■ QUOTED PASSAGE:

_ _ _ _

This survival project, as with all the others, is a survival experiment; Pitchfork and The Missus do not grow potatoes for a living, indeed, have never grown any potatoes – until a couple months ago.
Pitchfork and The Missus decided to grow potatoes generally to supplement nutrition with home-grown and specifically to work with the potatoes they appreciate most – in this case, the Idaho, and, separately here under, sweet potatoes.
So
What’s involved? What to look for? Where to buy? How to handle? What to expect? What to avoid?
Pro vita sua
These sustenance projects are about a survival commitment to stay-put.
The inspiration to grow potatoes as herewith came from backyard farming, the urban homestead; “Backyard Potatoes” by Megan & Mike Knorpp, January 14, 2008 at http://backyardfarming.blogspot.com/2008/01/backyard-potatoes.html.
Idaho potato experimental growing barrels almost topped out
The Idaho heirloom seed potatoes worked better than the sweets for this bucket-based experiment – sweets crawl – vine and roots – all over the place. These Idaho potato plants started over grade at about 8"-10" above the barrel bottom.

_ _ _ _

■ SET TASK 1: Put the lines of the records into a numbered list, skipping blank lines and leaving out the pictures. Begin at the line that has "You are a GUI" and stop after the line that has "[x=500, y=210]".

■ INFORMATION SHOWN:

_ _ _ _

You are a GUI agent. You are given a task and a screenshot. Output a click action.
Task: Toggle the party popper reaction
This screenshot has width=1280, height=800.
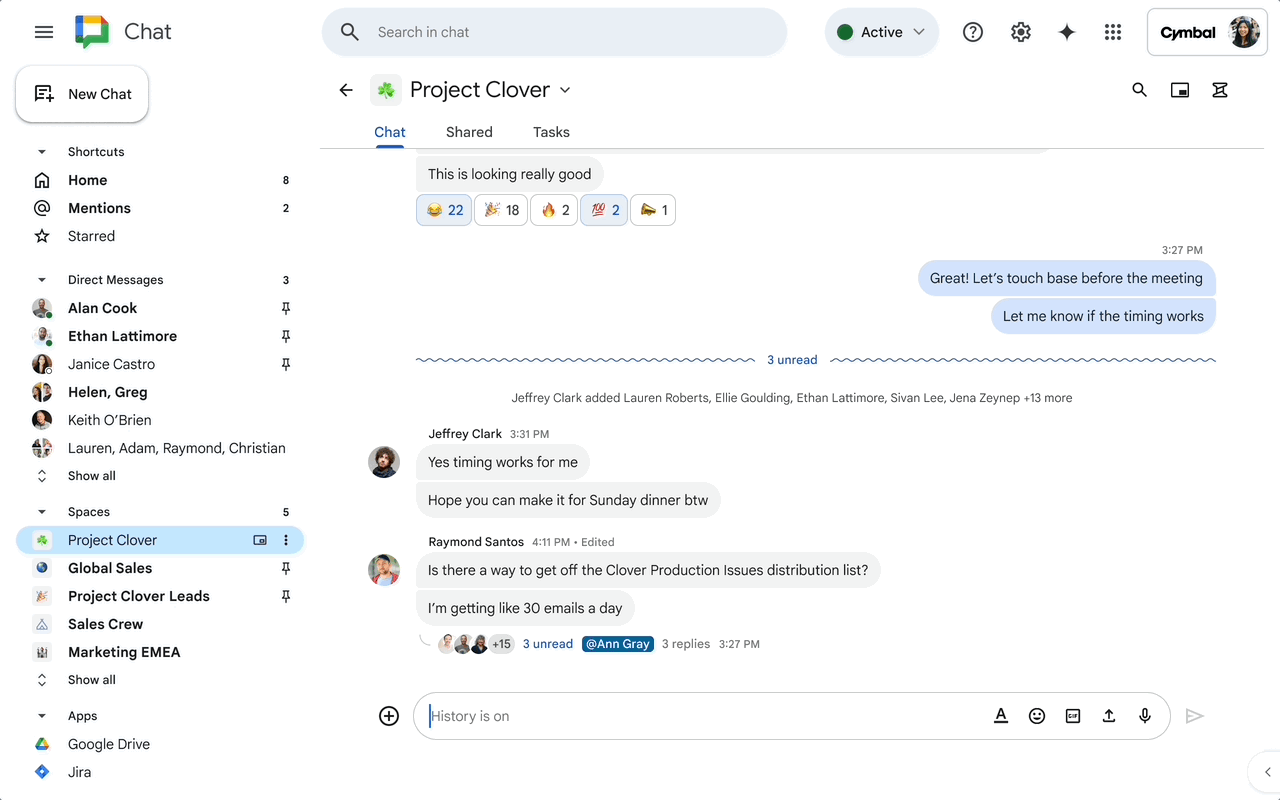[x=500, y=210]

_ _ _ _

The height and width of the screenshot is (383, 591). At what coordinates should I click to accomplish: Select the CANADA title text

_ _ _ _

■ SET TASK 2: According to the potato-growing text, how far above the barrel bottom did the Idaho potato plants start?

■ ANSWER 1:
1. You are a GUI agent. You are given a task and a screenshot. Output a click action.
2. Task: Toggle the party popper reaction
3. This screenshot has width=1280, height=800.
4. [x=500, y=210]

■ ANSWER 2: About 8"-10" above the barrel bottom.